Pointing to three decades of media coverage, books and articles – some by Dykstra himself – detailing Dykstra’s criminal convictions and penchant for violence and bigotry, Darling and the publisher defendants moved to dismiss Dykstra’s lawsuit, urging that Dykstra was the “classic” libel-proof plaintiff whose reputation is so bad that he simply could not be defamed. The Court agreed, finding it significant that Dykstra had “undisputedly never brought a libel lawsuit” against any of the individuals or media outlets reporting his misconduct, or against Darling himself after Darling’s 2017 book reported the same incident in “eerily similar” detail. Ultimately, the Court concluded that there was “no legal basis for why it should use its very limited time and resources litigating whether Dykstra engaged in yet another example of bigoted behavior over thirty years ago in a court of law.”
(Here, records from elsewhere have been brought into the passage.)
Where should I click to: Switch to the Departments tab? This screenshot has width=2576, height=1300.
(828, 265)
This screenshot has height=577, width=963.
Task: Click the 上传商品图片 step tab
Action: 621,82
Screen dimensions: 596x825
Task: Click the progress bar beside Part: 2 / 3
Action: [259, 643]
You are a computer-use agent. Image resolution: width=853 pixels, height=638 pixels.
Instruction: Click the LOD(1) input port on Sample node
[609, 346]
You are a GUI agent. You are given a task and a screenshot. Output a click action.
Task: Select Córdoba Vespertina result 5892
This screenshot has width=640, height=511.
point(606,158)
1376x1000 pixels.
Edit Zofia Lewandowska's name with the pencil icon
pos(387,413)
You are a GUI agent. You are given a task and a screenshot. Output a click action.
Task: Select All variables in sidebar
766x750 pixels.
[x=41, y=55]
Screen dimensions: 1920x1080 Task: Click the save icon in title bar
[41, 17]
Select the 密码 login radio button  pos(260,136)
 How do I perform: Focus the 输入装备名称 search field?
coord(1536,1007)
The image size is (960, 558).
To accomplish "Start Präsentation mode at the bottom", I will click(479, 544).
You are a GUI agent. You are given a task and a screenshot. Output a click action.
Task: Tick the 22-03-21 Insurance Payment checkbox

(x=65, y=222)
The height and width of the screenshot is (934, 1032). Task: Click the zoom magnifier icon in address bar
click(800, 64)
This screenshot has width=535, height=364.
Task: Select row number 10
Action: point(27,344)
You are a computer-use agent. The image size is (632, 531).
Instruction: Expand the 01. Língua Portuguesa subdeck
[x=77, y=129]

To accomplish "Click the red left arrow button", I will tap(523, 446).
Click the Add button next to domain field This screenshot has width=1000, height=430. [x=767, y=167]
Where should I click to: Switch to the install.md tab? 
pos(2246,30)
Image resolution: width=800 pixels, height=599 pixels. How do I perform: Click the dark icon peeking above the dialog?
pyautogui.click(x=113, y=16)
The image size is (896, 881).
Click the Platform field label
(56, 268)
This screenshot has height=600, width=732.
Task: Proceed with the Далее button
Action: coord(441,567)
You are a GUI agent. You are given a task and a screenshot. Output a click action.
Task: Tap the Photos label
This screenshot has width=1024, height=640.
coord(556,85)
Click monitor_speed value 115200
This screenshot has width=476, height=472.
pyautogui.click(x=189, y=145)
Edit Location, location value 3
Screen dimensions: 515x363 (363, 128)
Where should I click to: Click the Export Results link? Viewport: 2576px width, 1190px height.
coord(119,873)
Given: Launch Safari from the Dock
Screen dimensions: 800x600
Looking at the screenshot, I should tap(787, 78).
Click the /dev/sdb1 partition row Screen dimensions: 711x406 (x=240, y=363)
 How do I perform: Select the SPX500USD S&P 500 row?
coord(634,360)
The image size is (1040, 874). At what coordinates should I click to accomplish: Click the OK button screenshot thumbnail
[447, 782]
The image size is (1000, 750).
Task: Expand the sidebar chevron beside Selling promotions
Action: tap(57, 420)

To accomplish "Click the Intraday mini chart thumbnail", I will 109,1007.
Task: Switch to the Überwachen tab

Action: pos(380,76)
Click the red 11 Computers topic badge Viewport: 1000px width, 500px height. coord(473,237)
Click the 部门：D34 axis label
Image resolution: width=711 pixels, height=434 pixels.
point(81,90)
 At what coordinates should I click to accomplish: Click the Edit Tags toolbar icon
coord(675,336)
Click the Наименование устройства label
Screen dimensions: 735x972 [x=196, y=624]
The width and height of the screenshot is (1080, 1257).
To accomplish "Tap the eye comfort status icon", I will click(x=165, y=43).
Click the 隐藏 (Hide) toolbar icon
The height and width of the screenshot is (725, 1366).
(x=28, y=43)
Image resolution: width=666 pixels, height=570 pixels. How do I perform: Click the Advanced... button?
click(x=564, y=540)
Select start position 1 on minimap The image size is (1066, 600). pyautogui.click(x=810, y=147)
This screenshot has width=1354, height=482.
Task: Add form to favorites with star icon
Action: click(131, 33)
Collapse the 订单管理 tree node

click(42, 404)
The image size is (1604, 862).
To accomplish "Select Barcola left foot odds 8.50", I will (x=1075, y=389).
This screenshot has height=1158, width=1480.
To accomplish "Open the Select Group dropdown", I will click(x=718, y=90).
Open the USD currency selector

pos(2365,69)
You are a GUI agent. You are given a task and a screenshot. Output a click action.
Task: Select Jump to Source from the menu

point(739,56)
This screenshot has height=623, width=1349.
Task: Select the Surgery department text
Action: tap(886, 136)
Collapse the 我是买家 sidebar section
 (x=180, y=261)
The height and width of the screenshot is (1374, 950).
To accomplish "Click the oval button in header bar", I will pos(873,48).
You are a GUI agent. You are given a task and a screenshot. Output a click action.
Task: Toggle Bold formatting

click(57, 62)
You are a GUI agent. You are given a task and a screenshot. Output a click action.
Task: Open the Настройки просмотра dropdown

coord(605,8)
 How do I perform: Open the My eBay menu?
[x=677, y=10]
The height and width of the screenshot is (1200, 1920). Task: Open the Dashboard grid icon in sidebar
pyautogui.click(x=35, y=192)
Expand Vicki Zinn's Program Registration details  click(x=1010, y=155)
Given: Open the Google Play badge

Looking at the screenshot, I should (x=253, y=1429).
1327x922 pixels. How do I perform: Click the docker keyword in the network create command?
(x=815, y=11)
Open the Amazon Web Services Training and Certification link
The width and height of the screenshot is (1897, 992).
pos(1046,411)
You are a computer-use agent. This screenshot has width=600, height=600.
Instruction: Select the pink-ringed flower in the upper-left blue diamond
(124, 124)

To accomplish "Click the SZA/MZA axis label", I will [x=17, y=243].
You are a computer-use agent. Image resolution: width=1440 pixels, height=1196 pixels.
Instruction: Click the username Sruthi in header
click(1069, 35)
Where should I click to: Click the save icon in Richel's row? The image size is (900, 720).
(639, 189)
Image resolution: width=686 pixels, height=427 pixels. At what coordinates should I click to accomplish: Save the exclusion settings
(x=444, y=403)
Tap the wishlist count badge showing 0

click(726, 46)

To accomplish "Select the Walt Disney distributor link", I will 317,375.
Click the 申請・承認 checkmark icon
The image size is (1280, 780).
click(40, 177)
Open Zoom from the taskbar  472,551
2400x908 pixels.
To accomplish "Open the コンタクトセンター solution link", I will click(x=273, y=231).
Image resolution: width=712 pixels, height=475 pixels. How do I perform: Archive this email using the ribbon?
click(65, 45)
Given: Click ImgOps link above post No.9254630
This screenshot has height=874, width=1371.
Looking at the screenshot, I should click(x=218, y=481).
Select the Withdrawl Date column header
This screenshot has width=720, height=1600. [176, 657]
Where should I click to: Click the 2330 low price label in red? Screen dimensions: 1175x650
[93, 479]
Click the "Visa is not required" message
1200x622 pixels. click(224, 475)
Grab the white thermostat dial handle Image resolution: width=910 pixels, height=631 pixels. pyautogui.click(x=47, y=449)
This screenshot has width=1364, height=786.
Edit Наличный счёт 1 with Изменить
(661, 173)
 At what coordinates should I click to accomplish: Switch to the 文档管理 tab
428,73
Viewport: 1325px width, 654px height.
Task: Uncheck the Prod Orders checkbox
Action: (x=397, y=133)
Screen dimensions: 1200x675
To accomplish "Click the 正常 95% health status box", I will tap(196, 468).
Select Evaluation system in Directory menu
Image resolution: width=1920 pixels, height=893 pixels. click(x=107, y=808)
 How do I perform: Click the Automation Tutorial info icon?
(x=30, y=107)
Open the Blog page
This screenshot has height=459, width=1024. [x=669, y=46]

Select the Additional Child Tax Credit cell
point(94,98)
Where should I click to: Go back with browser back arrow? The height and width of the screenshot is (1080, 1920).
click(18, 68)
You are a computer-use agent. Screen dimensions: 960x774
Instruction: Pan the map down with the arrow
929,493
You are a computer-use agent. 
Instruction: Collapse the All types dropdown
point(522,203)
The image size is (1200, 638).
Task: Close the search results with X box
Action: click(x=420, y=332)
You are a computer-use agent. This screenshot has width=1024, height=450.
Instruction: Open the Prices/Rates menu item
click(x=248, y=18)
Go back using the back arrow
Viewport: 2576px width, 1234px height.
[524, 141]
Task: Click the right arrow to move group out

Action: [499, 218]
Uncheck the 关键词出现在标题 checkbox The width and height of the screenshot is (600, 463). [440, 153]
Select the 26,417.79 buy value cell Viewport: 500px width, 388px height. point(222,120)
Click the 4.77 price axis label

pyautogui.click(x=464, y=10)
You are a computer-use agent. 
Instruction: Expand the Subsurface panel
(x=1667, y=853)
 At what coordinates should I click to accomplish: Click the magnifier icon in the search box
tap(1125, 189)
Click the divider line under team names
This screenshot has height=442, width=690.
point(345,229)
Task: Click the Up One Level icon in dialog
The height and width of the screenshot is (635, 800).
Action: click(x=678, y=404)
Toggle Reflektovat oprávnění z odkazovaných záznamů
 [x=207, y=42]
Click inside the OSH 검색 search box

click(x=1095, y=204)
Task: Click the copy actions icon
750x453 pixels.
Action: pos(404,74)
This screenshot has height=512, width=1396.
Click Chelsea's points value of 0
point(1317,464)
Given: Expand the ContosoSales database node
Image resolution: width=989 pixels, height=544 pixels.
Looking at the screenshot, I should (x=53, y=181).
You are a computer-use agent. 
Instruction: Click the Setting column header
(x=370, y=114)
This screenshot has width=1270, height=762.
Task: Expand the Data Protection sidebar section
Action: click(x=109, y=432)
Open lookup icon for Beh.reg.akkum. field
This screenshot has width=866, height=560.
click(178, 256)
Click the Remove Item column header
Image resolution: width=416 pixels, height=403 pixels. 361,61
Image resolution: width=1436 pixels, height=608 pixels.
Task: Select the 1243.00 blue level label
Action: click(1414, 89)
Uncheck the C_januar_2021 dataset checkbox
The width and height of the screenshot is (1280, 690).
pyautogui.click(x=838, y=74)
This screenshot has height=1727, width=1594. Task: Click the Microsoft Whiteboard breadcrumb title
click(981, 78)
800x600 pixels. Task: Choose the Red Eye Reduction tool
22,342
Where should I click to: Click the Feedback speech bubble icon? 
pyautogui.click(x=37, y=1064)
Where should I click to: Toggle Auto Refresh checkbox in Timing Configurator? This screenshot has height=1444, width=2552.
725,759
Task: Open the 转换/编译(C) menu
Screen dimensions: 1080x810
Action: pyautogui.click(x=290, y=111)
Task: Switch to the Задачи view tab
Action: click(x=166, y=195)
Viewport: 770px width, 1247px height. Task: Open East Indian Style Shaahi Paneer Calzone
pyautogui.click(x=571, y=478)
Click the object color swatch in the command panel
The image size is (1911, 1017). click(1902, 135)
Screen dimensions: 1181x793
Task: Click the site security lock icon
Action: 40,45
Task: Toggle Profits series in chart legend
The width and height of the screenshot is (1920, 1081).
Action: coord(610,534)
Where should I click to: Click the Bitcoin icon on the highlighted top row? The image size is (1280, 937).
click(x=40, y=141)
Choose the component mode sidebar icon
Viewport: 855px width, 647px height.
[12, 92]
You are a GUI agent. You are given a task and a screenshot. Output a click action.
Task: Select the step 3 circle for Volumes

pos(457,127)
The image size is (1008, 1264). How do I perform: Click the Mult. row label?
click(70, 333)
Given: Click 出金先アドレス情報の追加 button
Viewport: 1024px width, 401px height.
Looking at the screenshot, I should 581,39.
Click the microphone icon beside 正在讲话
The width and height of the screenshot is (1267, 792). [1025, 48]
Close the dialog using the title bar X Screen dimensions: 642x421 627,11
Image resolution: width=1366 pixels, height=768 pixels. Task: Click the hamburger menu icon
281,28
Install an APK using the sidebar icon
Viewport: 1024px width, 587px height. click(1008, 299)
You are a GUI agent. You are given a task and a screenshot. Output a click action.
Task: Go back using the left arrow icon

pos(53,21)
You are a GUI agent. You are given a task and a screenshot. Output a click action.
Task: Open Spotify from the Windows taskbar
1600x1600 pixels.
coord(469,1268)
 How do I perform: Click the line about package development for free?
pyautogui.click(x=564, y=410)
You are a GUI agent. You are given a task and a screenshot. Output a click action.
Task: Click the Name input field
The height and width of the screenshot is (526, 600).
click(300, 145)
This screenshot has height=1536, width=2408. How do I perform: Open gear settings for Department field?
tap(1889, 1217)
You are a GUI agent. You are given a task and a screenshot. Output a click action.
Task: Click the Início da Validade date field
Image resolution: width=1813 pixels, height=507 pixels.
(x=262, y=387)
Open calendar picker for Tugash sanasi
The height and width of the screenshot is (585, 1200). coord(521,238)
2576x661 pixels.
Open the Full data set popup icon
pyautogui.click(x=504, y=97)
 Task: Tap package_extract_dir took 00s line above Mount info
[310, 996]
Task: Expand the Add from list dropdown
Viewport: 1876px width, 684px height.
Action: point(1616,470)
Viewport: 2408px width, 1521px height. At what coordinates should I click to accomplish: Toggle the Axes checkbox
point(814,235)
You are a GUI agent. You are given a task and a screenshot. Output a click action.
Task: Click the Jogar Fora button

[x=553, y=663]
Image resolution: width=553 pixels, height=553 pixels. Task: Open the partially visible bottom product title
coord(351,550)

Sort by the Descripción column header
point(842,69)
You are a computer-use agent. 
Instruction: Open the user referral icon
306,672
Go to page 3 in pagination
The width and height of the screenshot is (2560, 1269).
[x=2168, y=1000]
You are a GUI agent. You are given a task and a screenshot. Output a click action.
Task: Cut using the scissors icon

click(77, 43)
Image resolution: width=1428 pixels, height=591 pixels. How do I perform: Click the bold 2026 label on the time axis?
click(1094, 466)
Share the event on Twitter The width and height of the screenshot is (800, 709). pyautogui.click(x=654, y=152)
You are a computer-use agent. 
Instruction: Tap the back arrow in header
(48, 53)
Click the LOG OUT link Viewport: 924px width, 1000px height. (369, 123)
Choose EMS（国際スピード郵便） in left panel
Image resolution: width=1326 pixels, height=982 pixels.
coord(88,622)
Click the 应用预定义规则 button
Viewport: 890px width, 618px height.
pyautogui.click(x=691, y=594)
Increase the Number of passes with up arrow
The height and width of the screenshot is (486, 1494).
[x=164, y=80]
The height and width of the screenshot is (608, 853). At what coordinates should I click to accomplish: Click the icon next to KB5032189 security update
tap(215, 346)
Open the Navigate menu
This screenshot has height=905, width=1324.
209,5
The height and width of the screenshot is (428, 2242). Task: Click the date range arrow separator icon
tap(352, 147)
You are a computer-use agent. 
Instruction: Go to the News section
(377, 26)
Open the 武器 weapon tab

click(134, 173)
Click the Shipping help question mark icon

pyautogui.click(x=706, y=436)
One important and common thread to note in all of these cases is the requirement that there be publicity or the plaintiff’s notoriety for the type of conduct at issue. As the Supreme Court of New Hampshire noted:

Publicity is part and parcel of the damage to a reputation necessary to trigger the issue-specific version of the libel-proof plaintiff doctrine. Indeed, it is often the means by which such damage occurs and the most effective evidence of that damage. In other cases where courts have most persuasively applied the doctrine and deemed plaintiffs libel-proof, both the publicity surrounding the crimes and the attendant level of notoriety are quite high.

In the absence of evidence of that publicity or notoriety, the libel-proof plaintiff defense will likely fail. For example, the Sixth Circuit reversed a summary judgment for defendants where it found genuine issues of material fact as to whether statements on a “20/20” episode could have further damaged the plaintiff’s reputation. Although some local residents knew the plaintiff as an occasionally violent criminal, there had been no popular nationwide program or other publicity portraying the plaintiff as a “hitman” for a corrupt judge or a “muscleman.”

Importantly then, the libel-proof plaintiff doctrine is not a panacea for all defamation defendants. Some courts have yet to adopt it, while those courts that have repeatedly “caution[] that the libel-proof plaintiff doctrine is to be applied sparingly, as it is unlikely that many plaintiffs will have such tarnished reputations that their reputations cannot sustain further damage.” This is particularly true when the allegedly libelous statements take on a different and more egregious character. A California federal district court, for example, rejected the defendants’ contentions that country singer Blake Shelton was “libel proof” as a matter of law against all statements regarding his excessive drinking. That case involved a cover story in In Touch magazine bearing a headline that said “REHAB for Blake” and several related sub-headlines and statements suggesting he had hit “rock bottom.” The Court easily distinguished between statements regarding “excessive drinking” and the magazine’s statements suggesting that Mr. Shelton sought treatment in rehab, finding that even if Mr. Shelton were “libel proof” as to the former, defendants could not make false assertions regarding the latter with impunity.

While the libel-proof plaintiff doctrine is a defense to keep in mind, particularly when the plaintiff has celebrity or notoriety, one should always analyze the appropriate jurisdiction’s treatment of the doctrine to determine whether it might apply in a particular case.

* With apologies to GEORGE THOROGOOD AND THE DESTROYERS, Bad to the Bone, on BAD TO THE BONE (EMI American Records 1982).
1 Lenny Dykstra v. St. Martin’s Press, et al., Civil Action No. 153676/2019, 2020 WL 2789913 (N.Y. Sup. May 29, 2020).
2 Darling’s book did not identify the particular racial epitaphs allegedly used by Dykstra in his pre-game rant. Dykstra, 2020 WL 2789913 at *3 (the “stuff coming out of Lenny’s mouth was beyond the pale. Unprintable, unmentionable, unforgettable.”).